Jacques Benveniste

(1935 – 2004)

Ce texte vous explique le lien entre le « Chercheur Trouveur » Jacques Benveniste et la Fontaine Magnétique.

Jacques Benveniste découvre que l’eau a une mémoire et que nous pouvons y enregistrer de l’information.

La Fontaine Magnétique intègre cette découverte au niveau de sa base informationnelle, qui contient elle-même des informations sélectionnées à partir du règne végétal.  Ces informations vont être inscrites dans l’eau via la technique de la « duplication d’informations », générée par le flux magnétique de la Fontaine Magnétique. L’intensité de l’écriture se fait également par le mouvement de l’anneau supérieur.

Jacques Benveniste est un médecin et immunologiste français, connu du grand public pour avoir publié en 1988 des travaux de recherche sur une hypothétique mémoire de l’eau, et qui ont débouchés sur une importante controverse scientifique.

Pour le grand public, le nom du chercheur reste attaché à ses expériences réalisées sur ce que l’on nomme : « mémoire de l’eau ».

A sa mort, les assistants du laboratoire créé par Jacques Benveniste poursuivent ses travaux ; et ce, avec le professeur Luc Montagnier, Prix Nobel de médecine en 2008.

En 2007, lors d’une conférence Luc Montagnier réhabilite complètement Jacques Benveniste.

Jacques Benveniste et la mémoire électromagnétique de l’eau

En 1984, en expérimentant sur les hautes dilutions en homéopathie, Jacques Benveniste met en évidence un nouveau phénomène qu’il nommera « la mémoire de l’eau ».

Il observe des réactions biologiques déclenchées par des solutions aqueuses tellement diluées que, théoriquement, il ne reste plus aucune molécule du produit actif initial. L’eau agit comme si elle avait gardé en mémoire les molécules, avec lesquelles elle avait été mise en contact avant dilution.

Cette découverte déclencha un tollé. Certains y voient une remise en cause globale de la biologie, et en particulier de la structure discontinue de la matière.

Il a surtout été reproché à Jacques Benveniste de fournir une base théorique à l’homéopathie.
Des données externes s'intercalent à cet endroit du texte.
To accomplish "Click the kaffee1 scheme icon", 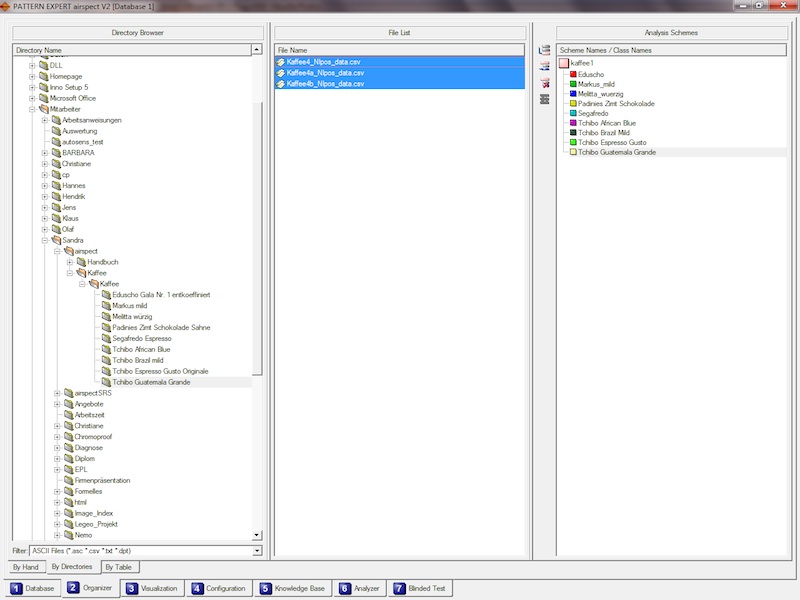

Malgré les violentes polémiques, il a toujours poursuivi ses travaux.

La mémoire de l’eau n’était qu’une première étape, il fallait trouver comment des molécules d’eau pouvaient conserver des informations. C’est ainsi qu’il finit par mettre en évidence le fait que les molécules communiquent entre elles, non pas par contact, mais par l’intermédiaire d’un champ électromagnétique sur une fréquence de « lumière particulière ».

Les ondes électromagnétiques, tout comme n’importe quelle vibration, produisent une forme dans le milieu au sein duquel elles se propagent. L’information se matérialise en une forme tridimensionnelle que l’eau, cristal liquide, est capable de conserver.
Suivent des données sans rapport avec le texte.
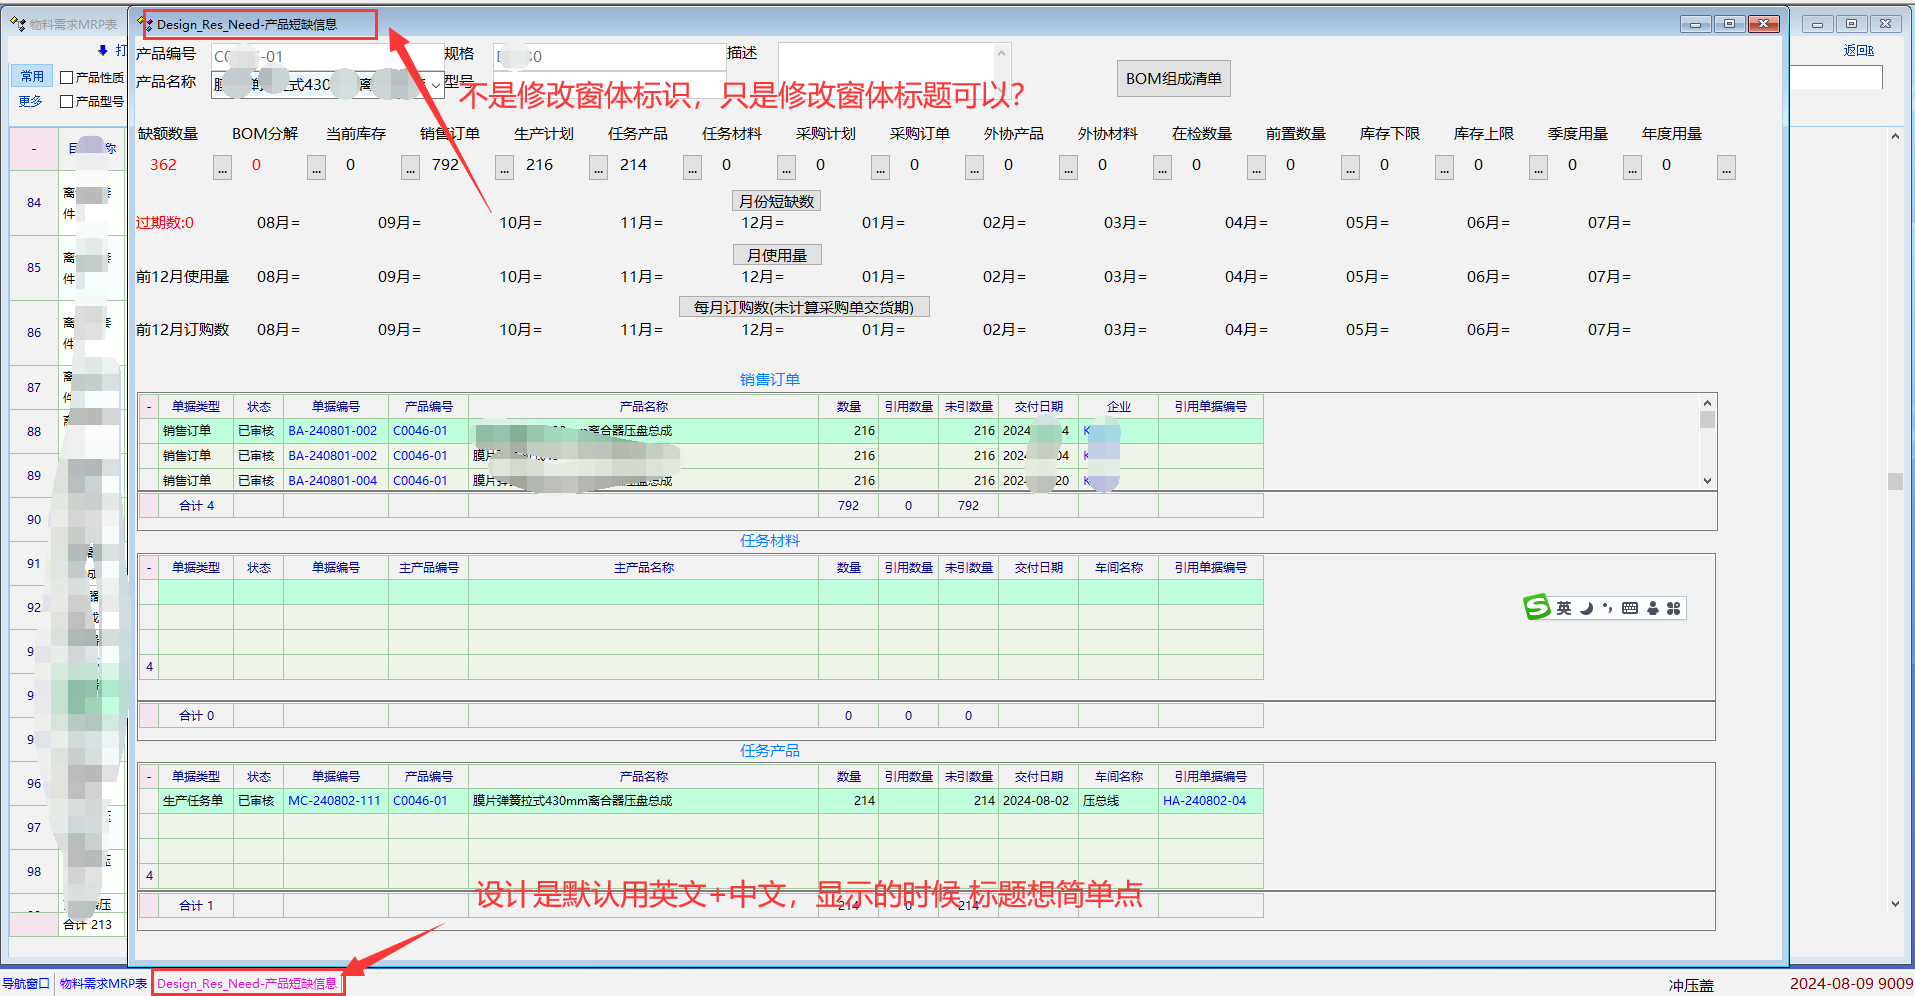Click the blue down-arrow icon at top left
Image resolution: width=1915 pixels, height=996 pixels.
[x=102, y=50]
Voilà pourquoi, comme le dit si justement Luc Montagnier, « l’eau structurée émet des ondes électromagnétiques ». La forme se disperse progressivement par entropie et restitue l’information qui lui a donné naissance, exactement comme une buche de bois vous rendant les rayons du soleil qu’elle a intégrés dans sa structure lorsque vous la brulez dans une cheminée.

L’élément qui permet à l’eau de conserver sa structure est de nature électromagnétique et/ou cinétique, selon que l’on considère la situation d’un point de vue corpusculaire ou ondulatoire.

C’est justement une telle énergie qui est donnée à l’eau par le Vortex de la Fontaine Magnétique. Chaque molécule d’eau est soumise aux mouvements des champs magnétiques et aux rotations de ceux-ci via le facteur temps.

Le Vortex, aussi appelé Tore, est instantanément créé par une interaction directe entre notre propre énergie vibratoire et l’anneau magnétique lévitant de la Fontaine Magnétique mis en action.

Quant à la structure donnée à l’eau par la Fontaine Magnétique, les analyses du chercheur Pier Rubesa sont explicites. (Voir les analyses détaillées sur ce site)

Dire que l’eau est un cristal liquide mobile, récepteur et émetteur d’informations, génératrices de structures géométriques tridimensionnelles, complexes et labiles tombe sous le sens.

Par bonheur, le Japonais  Masaru Emoto a mis au point une méthode mettant en évidence cette structure cachée au cœur de la pureté translucide de l’eau.